US Opens Solomon Islands Embassy

    US Opens Solomon Islands Embassy
    Last updated Feb 02, 2023
    Image credit: Associated Press


    • US Secretary of State Antony Blinken announced on Wednesday that the US has opened an embassy in Honiara, the capital of Solomon Islands, after a 30-year absence in which the US was represented there by an ambassador based in Papua New Guinea.[1]
    • Diplomat Russell Corneau, who has been in the Solomon Islands since October 2021, has been appointed to continue as the US diplomatic representative to the Pacific Island nation.[2]
    • The US previously operated an embassy in the Solomon Islands for five years before closing it in 1993 due to a global reduction in diplomatic posts in the wake of the end of the Cold War.[3]
    • This opening comes as the US seeks to increase its engagement in the Pacific to counter China's strategic push into the region, including by donating COVID vaccines and investing in forestry and tourism projects.[3]
    • Plans to re-establish the US embassy had been first announced last year amid mounting concerns about China's military ambitions in the region before Washington was surprised by the signing of a security deal between China and the Solomon Islands.[4]
    • In September, Pres.

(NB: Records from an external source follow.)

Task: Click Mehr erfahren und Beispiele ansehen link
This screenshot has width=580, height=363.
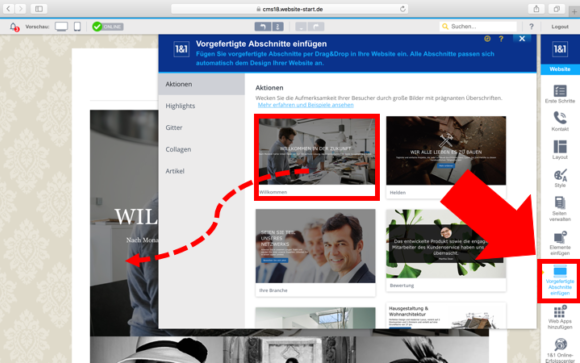Action: tap(306, 105)
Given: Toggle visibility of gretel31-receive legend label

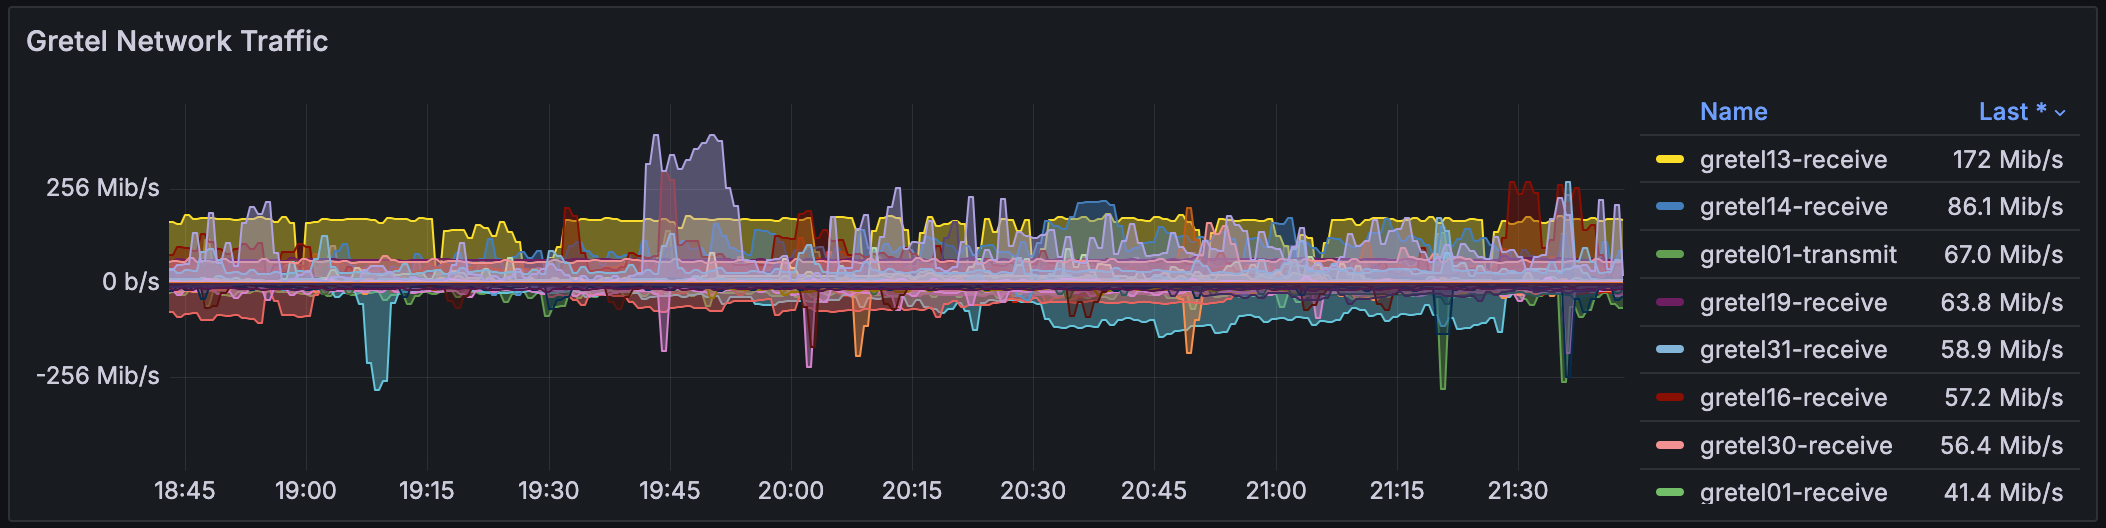Looking at the screenshot, I should (1793, 350).
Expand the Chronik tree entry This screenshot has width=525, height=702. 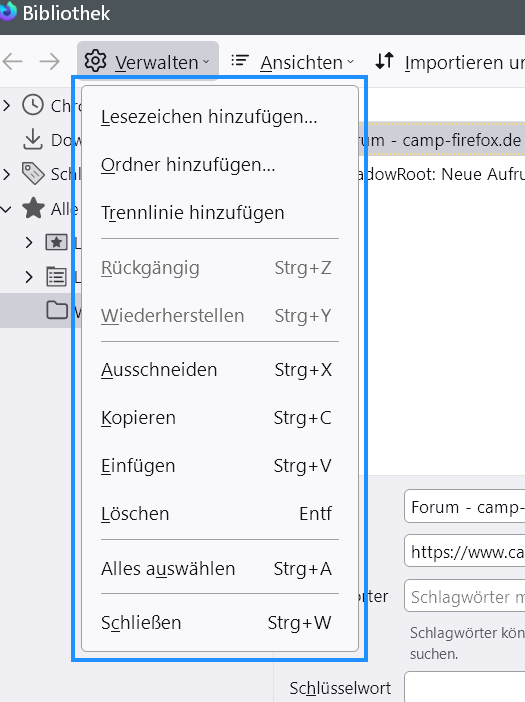[6, 106]
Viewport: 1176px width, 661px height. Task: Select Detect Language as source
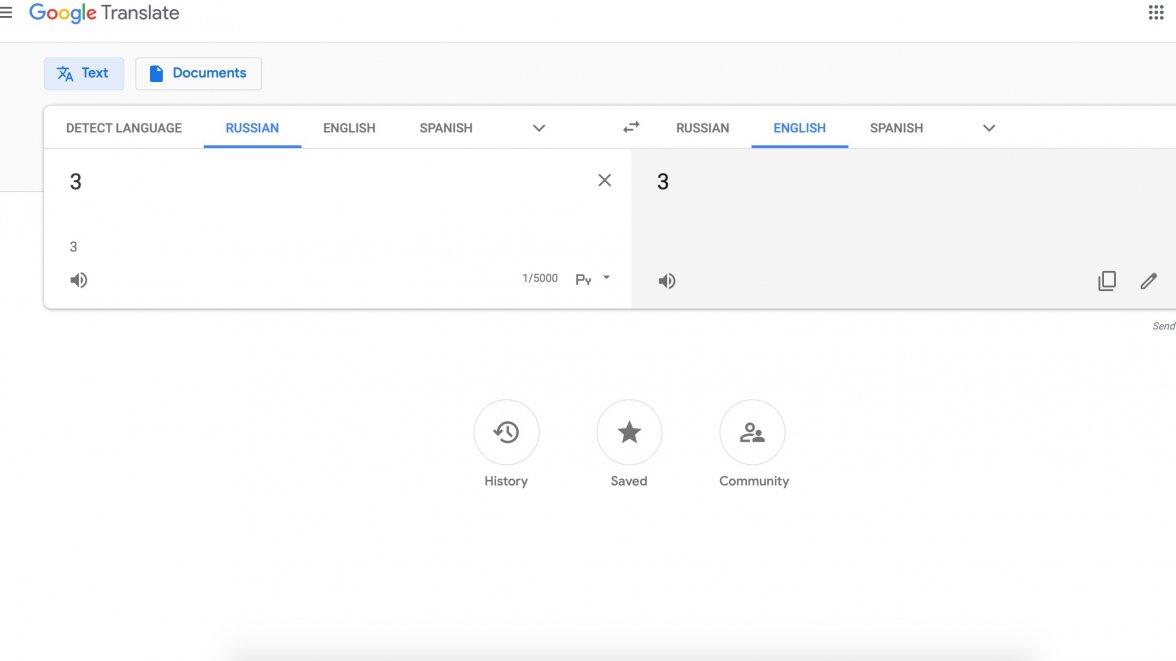point(124,128)
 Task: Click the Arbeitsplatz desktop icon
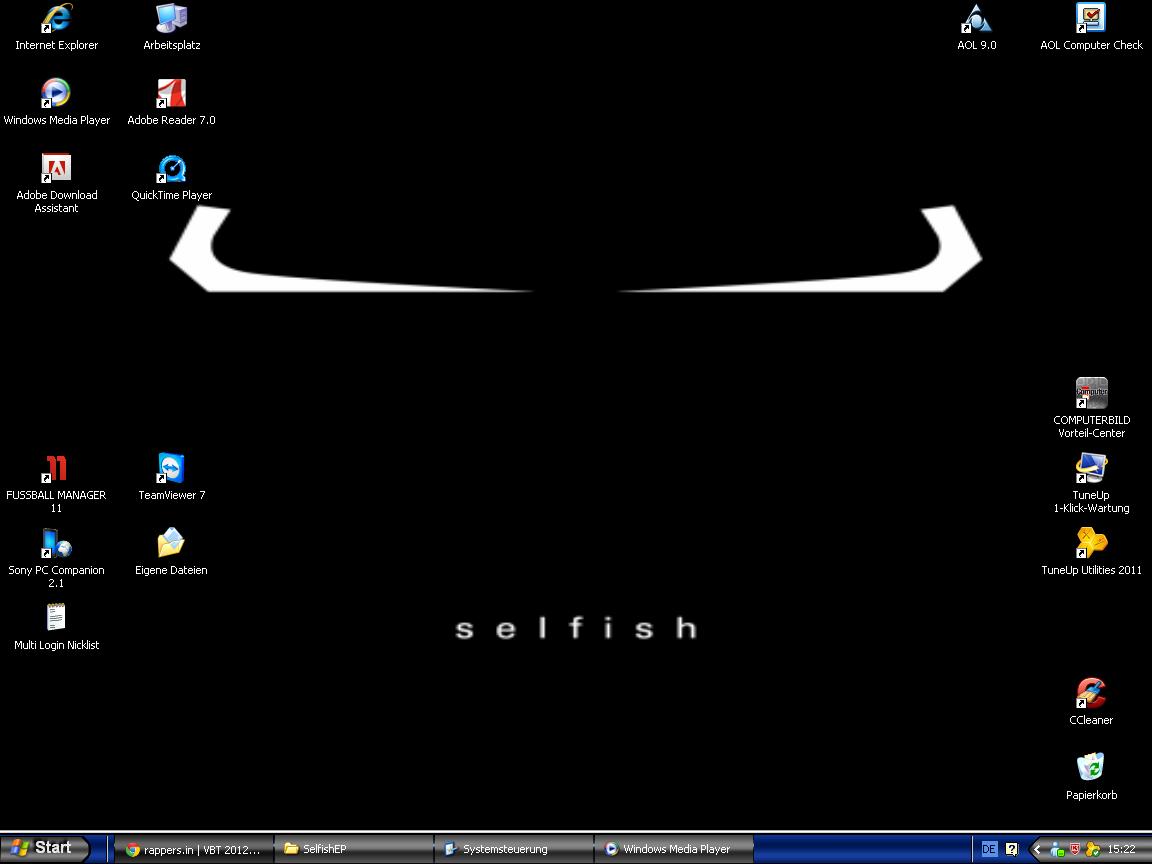point(171,19)
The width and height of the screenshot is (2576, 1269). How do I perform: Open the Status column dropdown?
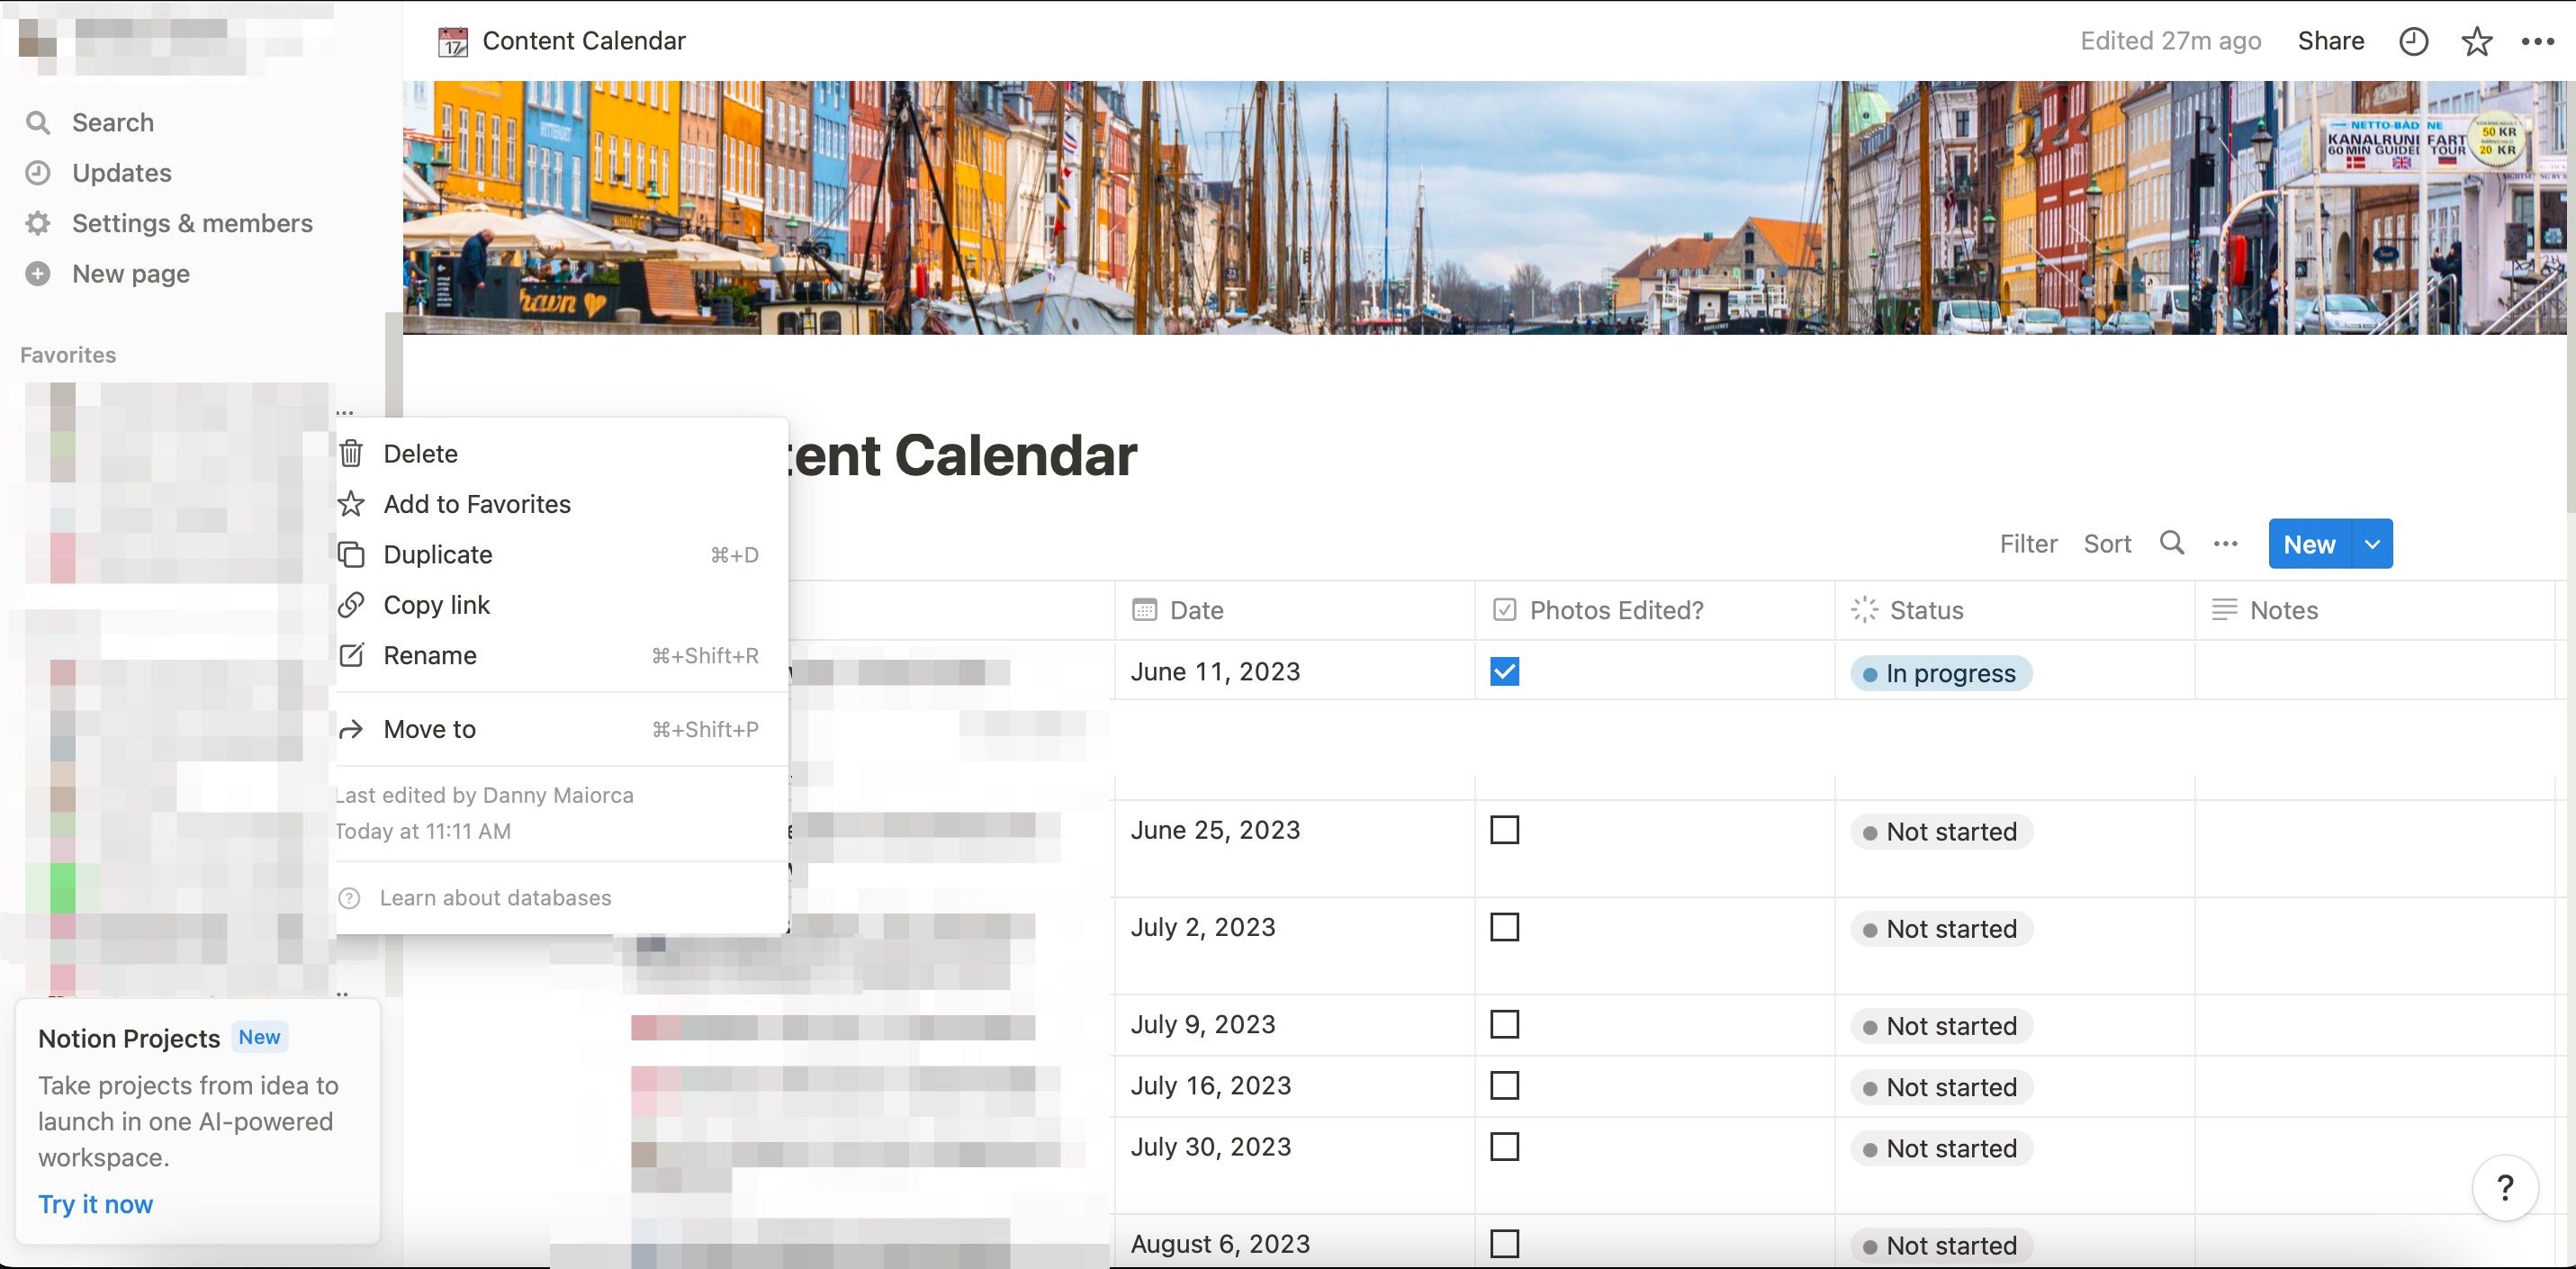coord(1925,608)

Biden hosted Pacific island leaders, including the Solomons PM Manasseh Sogavare, in a summit at which he vowed to help prevent Beijing's alleged "economic coercion" and to address the regions' needs. A joint declaration praising democracy and partnership with the US was endorsed by 14 Pacific island states.[5]


    Anti-China narrative

    The decision is a move to counter China's increasingly aggressive stance in the region, with Beijing expanding its military presence in the Indo-Pacific. The move is viewed as a necessary response to China's security pact with the Solomon Islands last year, and US diplomatic relations in the "Blue Continent" must improve.

    Pro-China narrative

    The US's diplomatic campaign in the South Pacific is an attempt to restore its geostrategic hegemony, regardless of the devastation Western enslavement has had historically in the region. Whilst China opposes the condescending approaches of the Western powers, basing their relationships on mutual respect and benefits, Biden and the US will continue to attempt to undermine such processes for their own self-interests.

    Nerd narrative

    There is a 19% chance that there will be a US-China war by 2035, according to the Metaculus prediction community.